Taking stock of Stockholm

Hello there fair people of the internet! I’m Dave Williams and I’m here every #TravelTuesday on Scott Kelby’s Photoshop Insider. This week I’m writing you to tell you about my trip to Stockholm this past weekend and what I’ve done there in terms of generating some new stock assets, along with my experiences along the way.

If you’ve been keeping track with my Instagram Story (you can catch up on my Highlights if you missed it) you’ll know that here in the UK we’ve recently felt the wrath of the Beast From The East, and this weekend we were hit with part two, the beast returns! The reason it was so named is because meteorological folklore describes easterly winds here in the following  rhyme: –

Winds from the East are no good for man nor beast

Which basically means if the wind is blowing from the east it’s likely coming from Siberia and will be bitterly cold, so any condensation in the air (which we have a lot of owing to our maritime climate) will turn into snow. It’s good to know a bit about weather systems when you’re a travel photographer – most importantly so that you know when to stay nice and cosy in bed! With that in mind, I headed East to Stockholm to meet this beast for myself! I’m a bit strange like that!

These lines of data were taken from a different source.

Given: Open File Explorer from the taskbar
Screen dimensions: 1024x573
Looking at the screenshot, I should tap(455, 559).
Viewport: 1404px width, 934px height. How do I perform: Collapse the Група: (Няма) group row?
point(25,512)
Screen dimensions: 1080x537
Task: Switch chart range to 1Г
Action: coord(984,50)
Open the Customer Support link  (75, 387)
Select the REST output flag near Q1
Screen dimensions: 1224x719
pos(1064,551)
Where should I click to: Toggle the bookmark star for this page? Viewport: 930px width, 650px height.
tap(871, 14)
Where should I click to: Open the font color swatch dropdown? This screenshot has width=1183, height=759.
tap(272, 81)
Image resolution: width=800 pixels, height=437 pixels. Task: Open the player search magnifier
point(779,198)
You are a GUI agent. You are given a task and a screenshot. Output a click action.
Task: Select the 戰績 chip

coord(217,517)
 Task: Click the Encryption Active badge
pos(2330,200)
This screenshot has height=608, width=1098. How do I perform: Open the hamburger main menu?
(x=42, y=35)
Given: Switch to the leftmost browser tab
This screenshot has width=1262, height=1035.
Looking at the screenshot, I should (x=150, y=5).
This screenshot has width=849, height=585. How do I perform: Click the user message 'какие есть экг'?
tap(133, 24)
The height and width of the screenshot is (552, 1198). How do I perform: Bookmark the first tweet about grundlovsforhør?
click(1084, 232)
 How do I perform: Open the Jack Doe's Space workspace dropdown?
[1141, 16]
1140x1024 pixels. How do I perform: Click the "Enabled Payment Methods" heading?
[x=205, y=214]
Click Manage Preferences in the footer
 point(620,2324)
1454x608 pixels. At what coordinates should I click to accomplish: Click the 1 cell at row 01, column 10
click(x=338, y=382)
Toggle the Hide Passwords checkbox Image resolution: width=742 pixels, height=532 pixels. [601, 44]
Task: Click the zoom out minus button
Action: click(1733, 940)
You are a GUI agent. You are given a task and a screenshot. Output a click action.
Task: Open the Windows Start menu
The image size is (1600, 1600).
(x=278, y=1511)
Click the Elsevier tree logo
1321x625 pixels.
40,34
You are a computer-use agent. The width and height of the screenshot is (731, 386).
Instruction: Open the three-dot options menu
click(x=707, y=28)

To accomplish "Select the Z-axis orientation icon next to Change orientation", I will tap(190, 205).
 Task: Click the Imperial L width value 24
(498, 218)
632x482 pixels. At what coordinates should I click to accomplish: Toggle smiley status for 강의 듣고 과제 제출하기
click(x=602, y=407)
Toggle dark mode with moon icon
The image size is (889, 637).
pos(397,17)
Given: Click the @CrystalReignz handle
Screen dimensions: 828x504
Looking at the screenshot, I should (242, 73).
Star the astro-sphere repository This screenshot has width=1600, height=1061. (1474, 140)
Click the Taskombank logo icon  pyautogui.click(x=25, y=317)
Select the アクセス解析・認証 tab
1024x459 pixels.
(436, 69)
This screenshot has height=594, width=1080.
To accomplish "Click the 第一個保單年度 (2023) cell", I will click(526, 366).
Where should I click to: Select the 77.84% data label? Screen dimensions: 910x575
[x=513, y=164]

The reason I chose Stockholm is largely due to my love for all things Scandi, but partly because I went there a few years ago and discovered that they have an absolutely incredible metro system. It’s basically an enormous art installation with all the stations having something different about them, my favourite of which being the ones that resemble caves. It’d get me into the relative warmth too and away from that beast! While I was there I took advantage of the Platypod Ultra I’ve been working with and provided the great people of Platypod with some more BTS shots. If you don’t have one, get one!

So, that Metro system… I speak very little Swedish, but one thing I can translate is tunnelbana – tunnel train! The only other thing is takk – thanks. That’s literally the extent of my Swedish. I can, however, show you why the Tunnelbana is often called the world’s longest art gallery.



A short while ago I wrote a post here about the importance of personal projects, and for me this was very much a personal project. I visited Stockholm three years ago and this was a test of self improvement, and a break away from reality because right now there’s just too much going on and it’s important to take care of number one! Saturday night and Sunday were spent having time for me, but during the day on Saturday I was on a mission with this project!

I hope this helps provoke you all into self-development and a little project just for you!

Much love


  1. Hey Scott, a bit of correction on your swedish :) Tunnelbana would be more of tunnel track. Swedish word for train is tåg :) Takk is actually the Danish word for thanks, in Swedish (though pronounced the same way) it’s spelled Tack :)
    Still, beautiful shots you show from Stockholm.

  2. Hi David, some correction on your swedish :) Tunnelbana would be tunnel track, the swedish word for train is tåg. Takk is actually the danish word, the swedish work (though pronounced the same) is Tack :)
    Really beautiful shots you are showing from the Stockholm Tunnelbana.